PROVIDED PASSAGE >>

* * *

Statalist The Stata Listserver


[Date Prev][Date Next][Thread Prev][Thread Next][Date index][Thread index]

st: RE: question on goodness of fit tests


From   "Nick Cox" <n.j.cox@durham.ac.uk>
To   <statalist@hsphsun2.harvard.edu>
Subject   st: RE: question on goodness of fit tests
Date   Thu, 13 Jul 2006 17:27:54 +0100

You need to take us both upstream and downstream of this. 

What is a beta geometric distribution, how you are fitting it, 
are there covariates, etc.? 

(Beta I know of, geometric I know of.) 

Assessing model fit has to be more subtle than you are implying here. 

Some pathologies that I have noticed: 

0. Analysts are often reluctant to use the best model assessment 
tool of all, graphics. (Not true here, naturally.) Graphics 
are looked down on because their assessment requires too much 
subjectivity (too much judgement, too much experience!). On 
the other hand, who can argue with an R-square or a P-value? 

1. Analysts often get quantitative evidence of goodness of fit, 
but then want to degrade that into "OK" or "not OK". 
Sometimes the tacit rationale is that "OK" means "it's publishable", 
"it's acceptable to my boss", or some such. These are important for personal 
satisfaction, but only tangentially connected to scientific progress. 

2. Analysts often want to narrow things down to a single factotum, 
omnibus or portmanteau statistic, unsurprisingly often whatever shows the model
in the best light. This is usually non-statistical, as reduction
from a set of many numbers to one typically throws away most of the 
information in that set. 

3. A goodness-of-fit statistic can look quite good -- but by 
comparison with a null hypothesis that no one takes seriously.

* * *

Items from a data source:
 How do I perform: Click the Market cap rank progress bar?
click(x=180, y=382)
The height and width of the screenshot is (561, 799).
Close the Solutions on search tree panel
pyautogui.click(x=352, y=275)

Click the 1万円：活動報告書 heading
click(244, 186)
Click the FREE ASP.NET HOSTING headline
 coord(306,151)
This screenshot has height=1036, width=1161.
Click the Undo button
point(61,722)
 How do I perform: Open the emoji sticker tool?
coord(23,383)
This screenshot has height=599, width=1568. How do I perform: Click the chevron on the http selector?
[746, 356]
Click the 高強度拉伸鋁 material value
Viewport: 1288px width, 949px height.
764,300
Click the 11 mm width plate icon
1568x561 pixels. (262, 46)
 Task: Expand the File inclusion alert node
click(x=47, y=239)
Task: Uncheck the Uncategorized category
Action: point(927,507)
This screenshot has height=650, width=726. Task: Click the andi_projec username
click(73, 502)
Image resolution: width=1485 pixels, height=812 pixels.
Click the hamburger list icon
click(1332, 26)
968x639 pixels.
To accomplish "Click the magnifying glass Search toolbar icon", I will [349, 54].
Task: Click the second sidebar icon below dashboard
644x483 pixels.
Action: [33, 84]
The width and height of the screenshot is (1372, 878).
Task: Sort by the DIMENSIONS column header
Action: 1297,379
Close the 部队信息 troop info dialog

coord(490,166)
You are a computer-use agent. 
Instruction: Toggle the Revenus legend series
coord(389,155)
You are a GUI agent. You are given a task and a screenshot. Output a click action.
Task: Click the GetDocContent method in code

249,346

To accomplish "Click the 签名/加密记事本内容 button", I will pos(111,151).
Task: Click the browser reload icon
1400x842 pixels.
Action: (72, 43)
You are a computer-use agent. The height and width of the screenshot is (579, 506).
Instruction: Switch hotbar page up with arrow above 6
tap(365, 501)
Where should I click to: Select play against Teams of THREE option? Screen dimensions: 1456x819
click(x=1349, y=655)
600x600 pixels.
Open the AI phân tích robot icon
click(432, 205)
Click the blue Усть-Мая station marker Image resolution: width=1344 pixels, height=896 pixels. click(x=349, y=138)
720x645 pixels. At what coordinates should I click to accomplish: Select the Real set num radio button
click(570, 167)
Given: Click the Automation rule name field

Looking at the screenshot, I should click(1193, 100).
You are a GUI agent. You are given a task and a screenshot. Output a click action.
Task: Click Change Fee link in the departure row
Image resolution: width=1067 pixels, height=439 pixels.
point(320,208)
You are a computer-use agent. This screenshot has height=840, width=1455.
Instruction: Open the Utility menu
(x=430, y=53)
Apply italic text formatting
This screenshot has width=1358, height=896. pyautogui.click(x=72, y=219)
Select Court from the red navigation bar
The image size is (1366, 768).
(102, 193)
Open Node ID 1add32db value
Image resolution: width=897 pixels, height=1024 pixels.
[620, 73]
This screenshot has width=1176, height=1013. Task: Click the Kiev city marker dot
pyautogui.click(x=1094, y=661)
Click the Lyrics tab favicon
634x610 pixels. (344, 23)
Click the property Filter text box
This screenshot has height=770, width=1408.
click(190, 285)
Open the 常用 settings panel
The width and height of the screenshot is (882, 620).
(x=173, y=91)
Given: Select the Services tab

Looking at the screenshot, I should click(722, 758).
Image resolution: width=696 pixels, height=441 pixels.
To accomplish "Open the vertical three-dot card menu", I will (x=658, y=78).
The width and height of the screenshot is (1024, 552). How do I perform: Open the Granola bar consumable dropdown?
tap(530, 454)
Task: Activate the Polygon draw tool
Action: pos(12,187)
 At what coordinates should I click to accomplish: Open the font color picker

* * *

REQUIRED WORK >>
a – Reproduce the passage of the Statalist post on goodness of fit tests that starts at "0. Analysts are" and ends at "or a P-value?".
b – Which tool does the Statalist post on goodness of fit tests call the best model assessment tool of all?

ANSWERS BELOW >>
a –
0. Analysts are often reluctant to use the best model assessment 
tool of all, graphics. (Not true here, naturally.) Graphics 
are looked down on because their assessment requires too much 
subjectivity (too much judgement, too much experience!). On 
the other hand, who can argue with an R-square or a P-value?

b – Graphics.